Generally speaking, the bigger the numbers, the worse your medical condition. So you can't be downgraded to 4 from 5. 5 is worse. 

Do you mean the other way around? That you used to be O4, you're now worse, and now you're O5? Or do you mean that your condition improved from O5 to O4?


----------



## Hussar1987

Good catch.  Yes; I am now a 4 and was a 5.


----------



## ModlrMike

It's good that you went from O5 to O4, but to keep some perspective, G4O4 does not have a good prognosis WRT retention.


----------



## Ostrozac

Based on my experience -- a member shouldn't be assigned a permanent medical category until the medical condition stabilizes. If the condition continues to improve, the member should be given the benefit of the doubt in the temporary medical category world.

Once the condition stabilizes long term, and a permanent medical category is assigned, then you start getting into the world of retention, accommodation, etc... And as stated, 04G4 isn't a great medical category.


----------



## CombatDoc

Is this a PCAT or TCAT?  If it's a PCAT, the permanent MELs will be assigned by D Med Pol, and if significant these will then be forwarded to DMCA for their adjudication re: Retain without Restriction/Compulsory OT/or Release.  With a PCAT of G4O4 and a limitation of "unfit deployment for periods > 3 months" the prognosis for continued service is not good, but, DMCA will make that decision regarding your career.  I recommend that you contact your local MO and Case Manager for further advice WRT the way ahead.


----------



## CountDC

uh uh - not absolute on the DMCA deciding.  New policy came out 1 Jul that may place it in the CO's hand.  DMCA will decide if it is low or high risk PCAT and MEL.  If low risk then they will send an advisory to the unit and the CO will have the option of retention without restrictions, retention with restrictions or recommend for release.  If high risk then DMCA will continue the process.  I received both types from them in the last two weeks.


----------



## xo31@711ret

nothing is absolute; I've been retired from the regs since 06; my last posting was as a Sgt at CFCC Freddy-town & BMC Gagetown doing medicals; *G4* from what I remember, was unfit because of medical limitations  or because of the unacceptable risk to the health and/or safety ;
(*G5* required scheduled specialist medical care more frequently than every six (6) months; basically meaning unfit for extended overseas employment, ships, etc  (an area that does not have ready access to FULL  medical services). Back in the 'good ol' days' of the 80's and 90's such individuals were sometimes given a base and-or desk job. But from what I understood, a person with a G4 (or G5) is  taking up a numbered position. For example a cbt arms soldier who is undeployable. So ,does the CO want an individual who cannot deploy?Is this fair? Perhap, perhaps not, depends on your opinion. Is this still the same?

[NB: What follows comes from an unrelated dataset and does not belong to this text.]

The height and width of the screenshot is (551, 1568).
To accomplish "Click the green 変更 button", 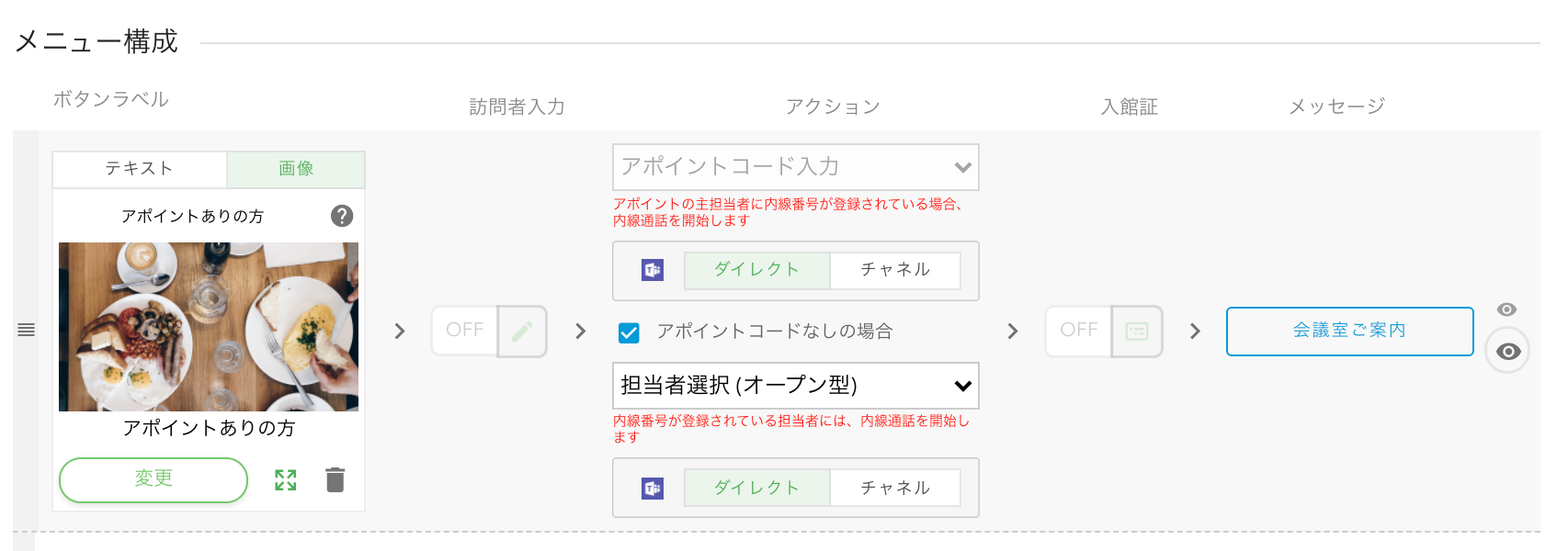I will tap(153, 479).
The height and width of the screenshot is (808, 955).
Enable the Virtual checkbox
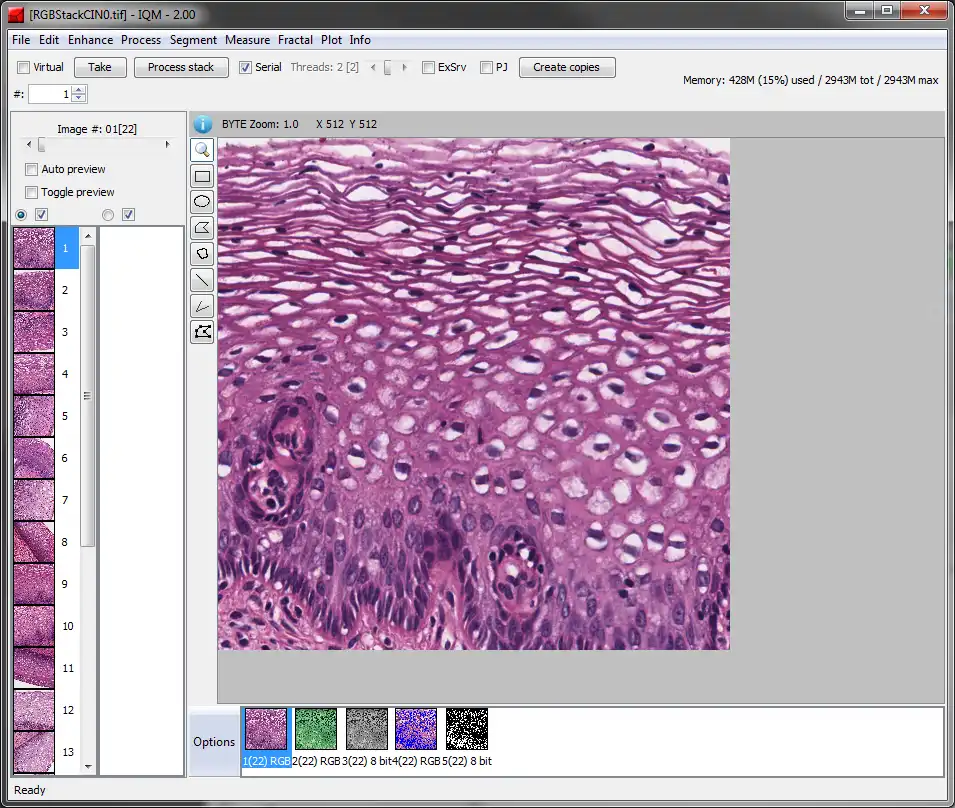click(24, 68)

Probably not; like I said I retired from the regs in 06. Mike might know as retired same trade a couple years ago as a C2.


----------



## CombatDoc

Since I'm not retired and do actually wear a medical cap badge, I can tell you that a G4O4 PCAT is not going to be going to a CO for decision.  G4O4 permanent will be reviewed by DMCA.   The policy authorizing CO's to make this determination is only for "low risk" MELs - a G4O4 would not fall into this category.  You can argue that, but you'd only be wrong.


----------



## Onthewayout

Hello!

I have recently been put on a P-CAT, most of my MILs are pretty clear but there is one that leave room for interpretation...."Clerical work only"

What does that include or exclude? 

My supervisor wants me to go on parade since i dont have that restriction on my P-CAT (even if the arthritis makes it hard for me to walk around some days), does that fall under "Clerical Work"?

Please help!

Onthewayout AKA Themouse


----------



## George Wallace

A "Parade" is not "Clerical Work".  You have two problems here:

1.  Your supervisor is not looking at what the intent of the Doctor's chit says; and 
2.  Your Doctor/medical staff was not clear in defining what you "could not do".

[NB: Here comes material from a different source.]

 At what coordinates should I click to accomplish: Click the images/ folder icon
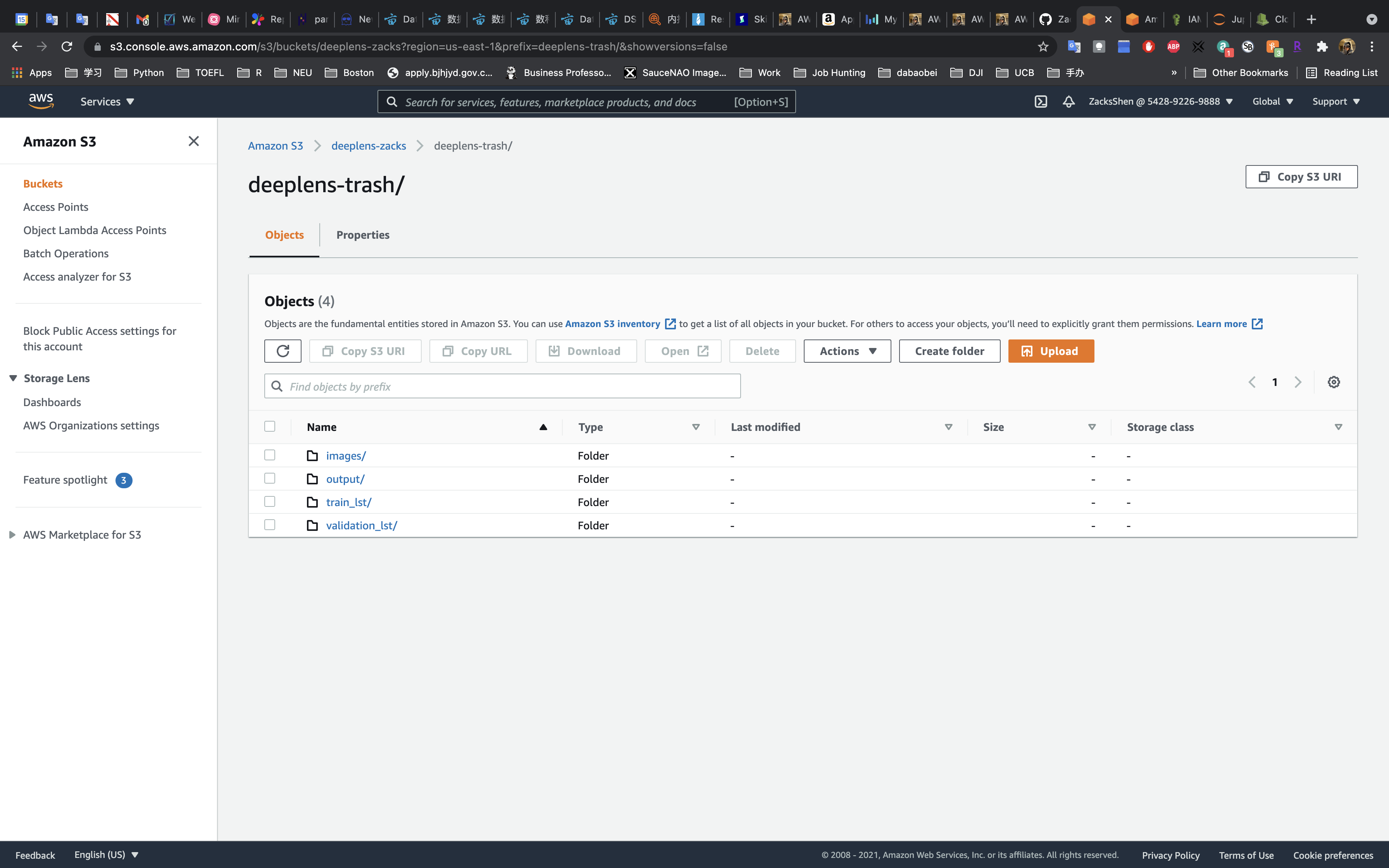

An example being Parades.  Your supervisor may be looking at a Parade as a simple act of marching out onto parade, standing and then marching off parade.  He may not look at a Doctor being concerned about the degree of movement required on a parade combined with long periods of standing.  If the medical staff are not specific in what they put on your chit, you may find supervisors who will want you to do things against the intent of the chit, through those omissions.  Clarity is very important.


----------



## Onthewayout

Thank you for your quick reply!

I know what your saying, i've been on chist for almost 2 years before getting my P-CAT and it clearly said on thsoe "NO DRILL-NO PARADE", when my PCAT came in from Ottawa it wasn,t as clear anymore and my boss thinks i got cured by the miracle of ordinary bureaucraty...

I am trying to stay positive trough that whole getting out early situation...why do they feel like making it harder for me? Can't wait for my JPSU posting!

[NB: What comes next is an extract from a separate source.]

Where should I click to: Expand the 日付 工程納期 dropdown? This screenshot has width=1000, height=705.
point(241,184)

Guess I'm off to sick parade on Monday!!


----------



## medicineman

Clerical Work Only means just that...I actually prefer the term "Sedentary Duties Only", which means essentially "Sitting on your backside".  You need to have a chit clarification.

MM


----------



## Shamrock

medicineman said:
			
		

> Clerical Work Only means just that...I actually prefer the term "Sedentary Duties Only", which means essentially "Sitting on your backside".  You need to have a chit clarification.
> 
> MM



Which is a good point as clerks perform drill. I see quite often 'unfit military work environment' - leaves me wondering how long until someone asks for the time off.


----------



## medicineman

Shamrock said:
			
		

> Which is a good point as clerks perform drill. I see quite often 'unfit military work environment' - leaves me wondering how long until someone asks for the time off.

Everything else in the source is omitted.